As the Eastern Partnership Summit in Vilnius approaches, this site will be specially focused on those nations who are making significant steps in their turn toward Europe, and away from a Russian-dominated past. Although Ukraine is the big prize, Moldova, Georgia, and Azerbaijan are all demonstrating their bona fides and are in various stages of closer relations with the European Union. Their stories are still being told, but November 28-29 marks the end of an important chapter — and for all, hopefully a new and better one.
But all of this leaves out a critical component of the narrative — the story of Russia in the post-Soviet age, a rump empire without the strength to force its old imperial and Soviet satellites into a new empire and with barely the strength to hold its own internal federation together. In the post-Boris Yeltsin world, Vladimir Putin looked about him and saw a tragedy as his country was but a ragged shadow of its past; he knew that if he was to re-forge the Russia that was, he had to make the Russia that is more formidable.
Putin is by any measure a horrible human being, a torturer, a despot, a murderer, a tyrant. His contempt for the rule of law is so blatant that no matter what his nominal position in Russia’s government, no one questions his role as the emperor. Yet he is undeniably one of the canniest leaders on the world stage, a remarkable talent in a generation of mediocrities. Through harnessing Russia’s only remaining strengths — petrochemical wealth and a military-industrial complex capable of arming the Third World — he has regained much of pre-Soviet Russia’s imperial heft. Through canny diplomacy, outright violations of sovereignty, and the odd invasion, he has reminded all of the old Soviet and Imperial satellites that it is a very dangerous game to cross Russia.

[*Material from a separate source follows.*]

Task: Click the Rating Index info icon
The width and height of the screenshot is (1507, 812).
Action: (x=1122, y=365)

Putin knows that he is racing several forces largely beyond his control: the (halting) evolution of the European Union from a parochial gathering of Western European states to a pan-continental trading and diplomatic power; the rise (and stumbles) of China, which in turn faces its own demographic and wealth hurdles and is therefore a problematic ally; the slow retreat from the world of the United States, which may be reversed at any election; and most dangerous of all, the utter collapse of Russia’s birth rate, leaving Moscow without the manpower needed to force its will on the world.

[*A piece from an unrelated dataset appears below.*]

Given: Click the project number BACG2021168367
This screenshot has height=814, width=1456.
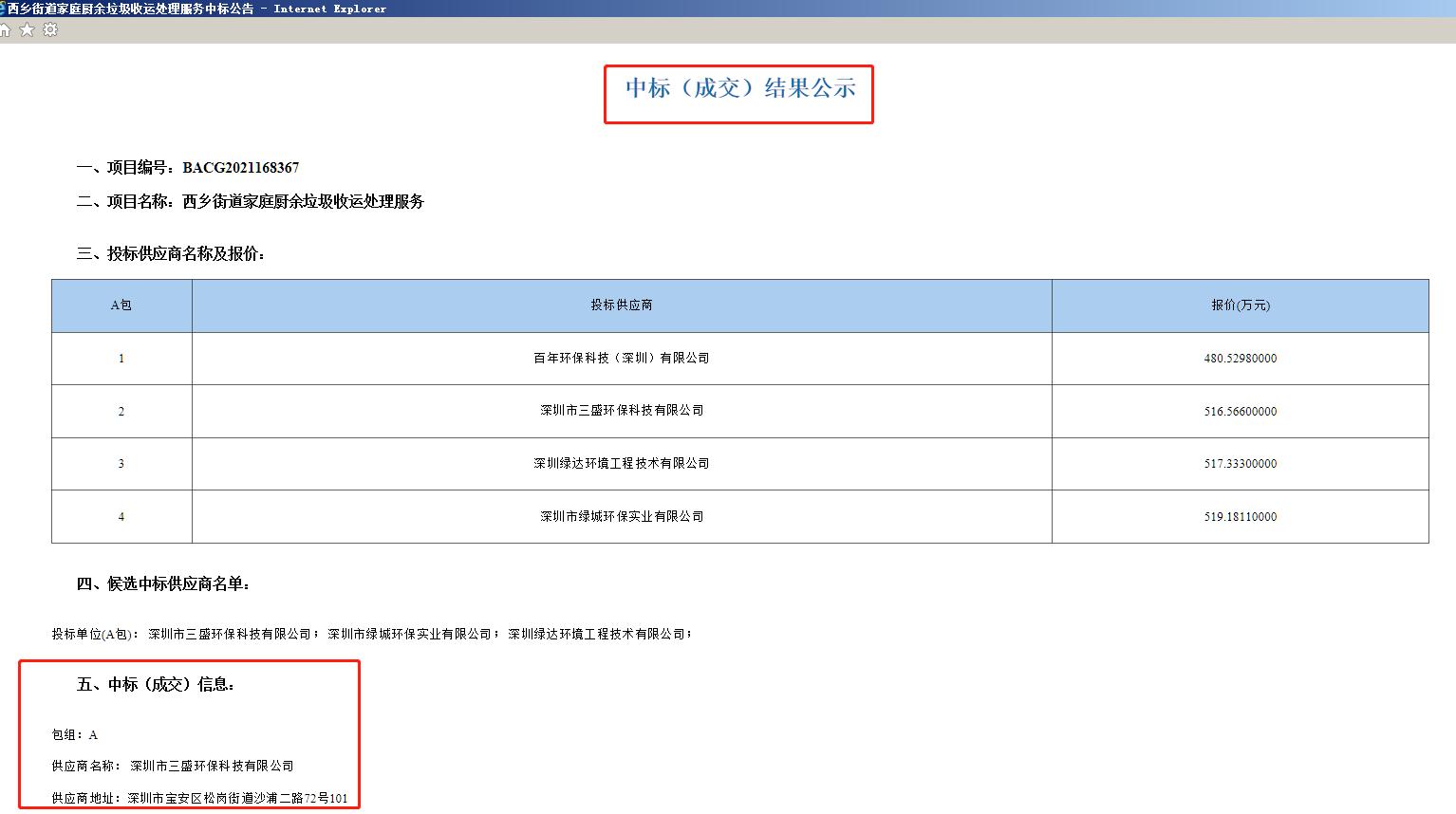Looking at the screenshot, I should [239, 167].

He has spent the last decade painfully gaining enough power to pull all of his former satellites back into Moscow’s orbit — and has failed. The Baltics are gone and are in no danger of looking back. The border states such as Poland are a memory. And now the Eastern Partnership nations are slowly departing, and the four most important (Ukraine, Georgia, Azerbaijan, and Moldova) are taking people and wealth and trade and hope with them.
So far, he has only managed to pull Kazakhstan (resentfully) and Belarus (quixotically) into his Eurasian Customs Union, with poorest-of-the-poor Armenia and many of the -stans likely to follow. This is an Empire of Beggars, and Putin knows it.

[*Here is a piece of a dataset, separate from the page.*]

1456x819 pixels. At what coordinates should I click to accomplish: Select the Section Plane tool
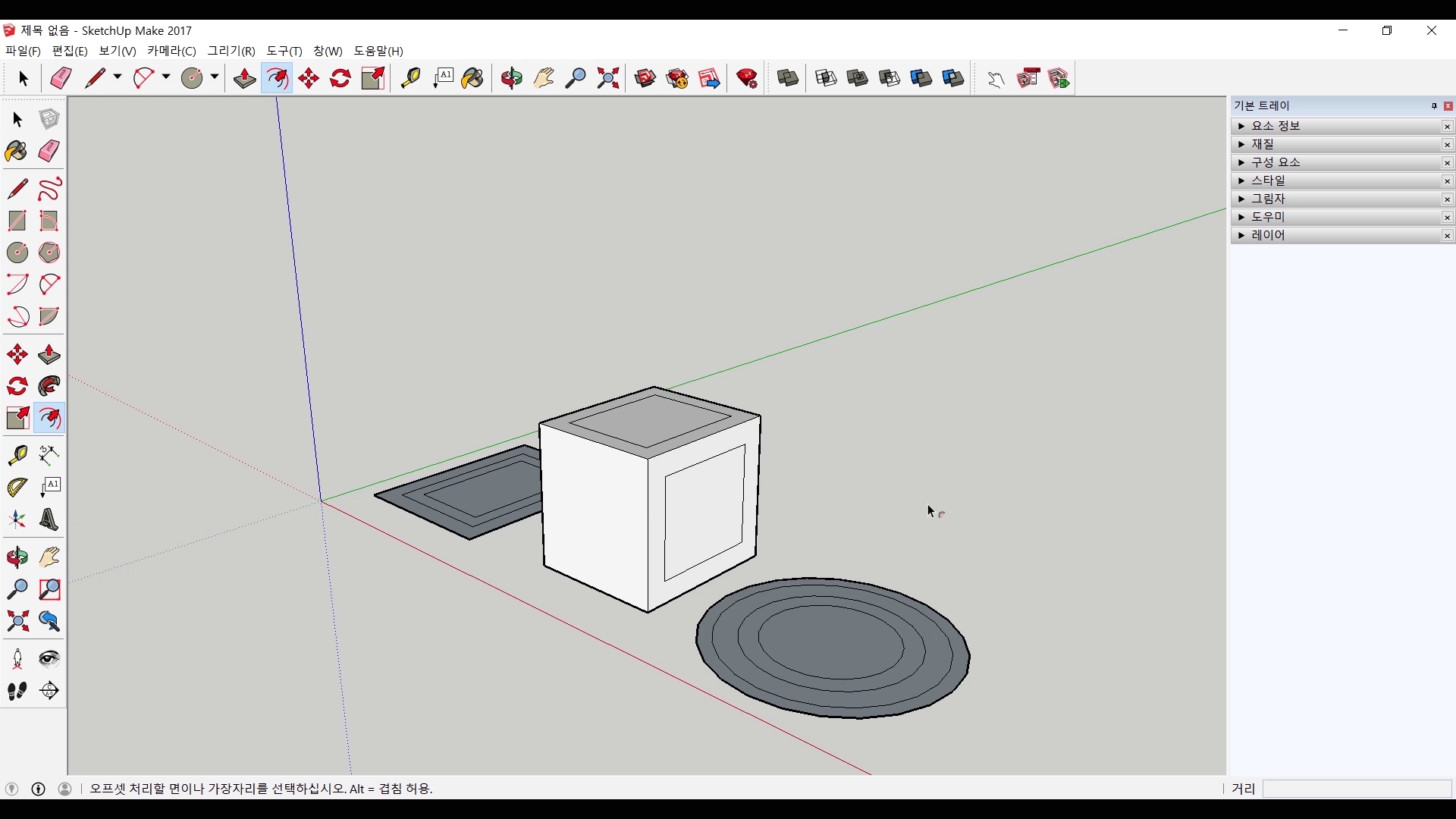coord(49,691)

Yet the stick is not working on Georgia, or Ukraine, or Moldova, even though each recognizes that it faces potentially mortal peril from Russia. Even the most skilled diplomat and politician of his time cannot beat back the tides, and today, it looks likely that Putin, and Russia, have lost.
But each day is a new day. If Europe fails to seize its chances at the end of this month, or if the hurdles before the Eastern Partnership nations are too great, Putin may yet have another chance — the only chance he needs.
This month will not decide the future of Eastern Europe, and of Russia. But it will go a long way toward predicting the next several decades for all.